Source extract:
BEGIN
By Steve Hamm
As the most-attended sporting event to be staged worldwide each year, the US Open Tennis Championships in New York City is an ultra-high-profile venue for demonstrating IBM’s technology chops. Each year since the company became the United States Tennis Association’s technology sponsor in 1990, IBM tech teams have endeavored to outdo the advances they produced the year before. You can see their work as the up-to-date expression each year of what it takes to run a big sports event with the latest technology available. This year is no exception. Cloud computing really came into its own.
But what about next year? This year’s matches have barely begun, yet the tech team is already thinking about how they’ll upstage themselves a year from now.
And it’s no surprise that they’re thinking about Watson, the IBM technology that beat two former grand-champions at the TV quiz show Jeopardy! Watson, a highly sophisticated question-and-answer technology, is one of a number of cognitive computing technologies that IBM scientists and engineers are find homes for in a wide variety of industries–from healthcare and banking to retailing and pharmaceuticals. Why not apply cognitive computing to a mega sporting event?
If you want to learn more about this new era of cognitive computing, download a free chapter of Smart Machines, a book by IBM Research Director John E. Kelly III, at the Web site of Columbia University Press, http://cup.columbia.edu/static/cognitive.
END
Task list:
1. From the article on IBM's technology at the US Open, list each industry named as one where IBM is finding homes for cognitive computing technologies.
2. Extend the article on IBM's technology at the US Open with new prose that picks up after its final sentence.

Extracted records:
BEGIN
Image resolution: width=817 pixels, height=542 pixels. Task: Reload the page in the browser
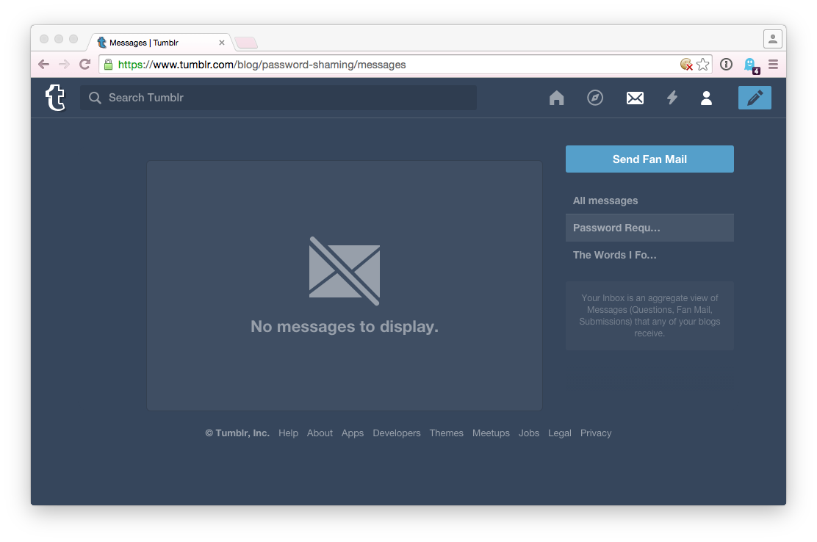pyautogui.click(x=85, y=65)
END
BEGIN
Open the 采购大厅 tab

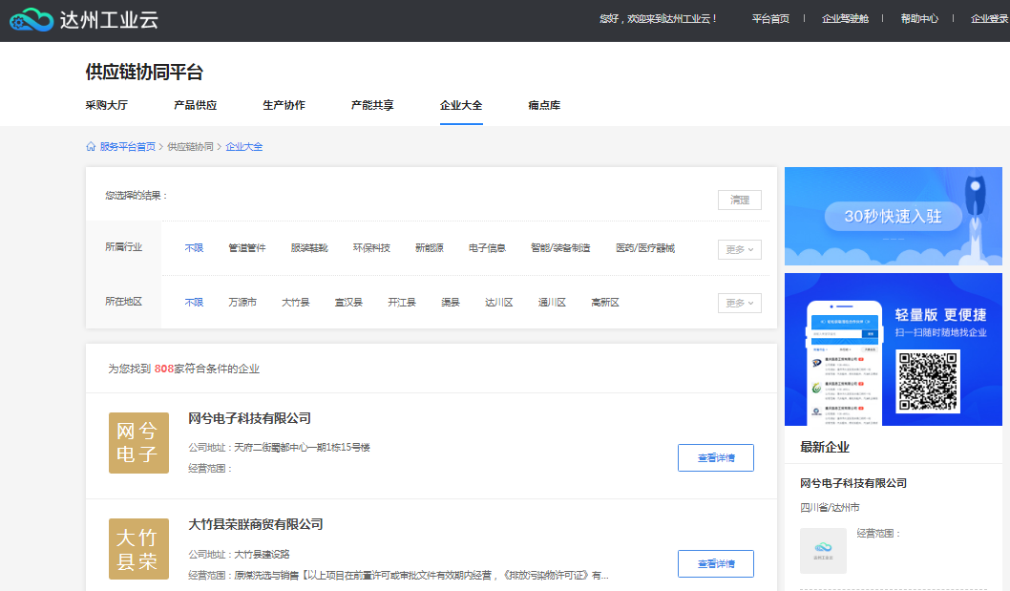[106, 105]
END
Your written answers:
1. healthcare, banking, retailing, pharmaceuticals

2.
The tech team in Raleigh, N.C., led by Brian O’Connell, conducted a brainstorming session a couple of weeks ago to see how Watson could augment the tennis fan experience. Some of the most intriguing ideas were fed in by team member Aaron Baughman, who spent two years working on the Watson technology when it was still an IBM Research project. Aaron lives in Maryland, but he fired off an email packed with ideas.
Aaron believes that cognitive technologies could utterly transform the US Open, from the way the technology responds to changes in demand for computing resources to the experiences of the fans, commentators and players. “Watson could bring a whole new level of engagement. It’s a cognitive agent that can improve the interactions between all of the people involved and between them and the event itself,” he says.
One idea he threw out is the concept of the Super Commentator. Today, TV commentators at the US Open can tap into IBM’s Keys to the Match technologies to see how players are performing compared to their potential, spot turning points in the play and offer suggestions for how a player can begin to perform better. With Watson, Aaron says, the commentators could go much deeper. They could query Watson in real time about how a certain player or duo has performed in the past. Once Watson provided answers, in a matter of seconds, they could drill down into the evidence to find insights into the players’ performance that bears on the current matches.
He envisions augmenting Watson with predictive analytics technologies the sports events team has created for the US Open. In this future scenario, that technology would help commentators analyze and offer insights about matches with a level of accuracy never possible before.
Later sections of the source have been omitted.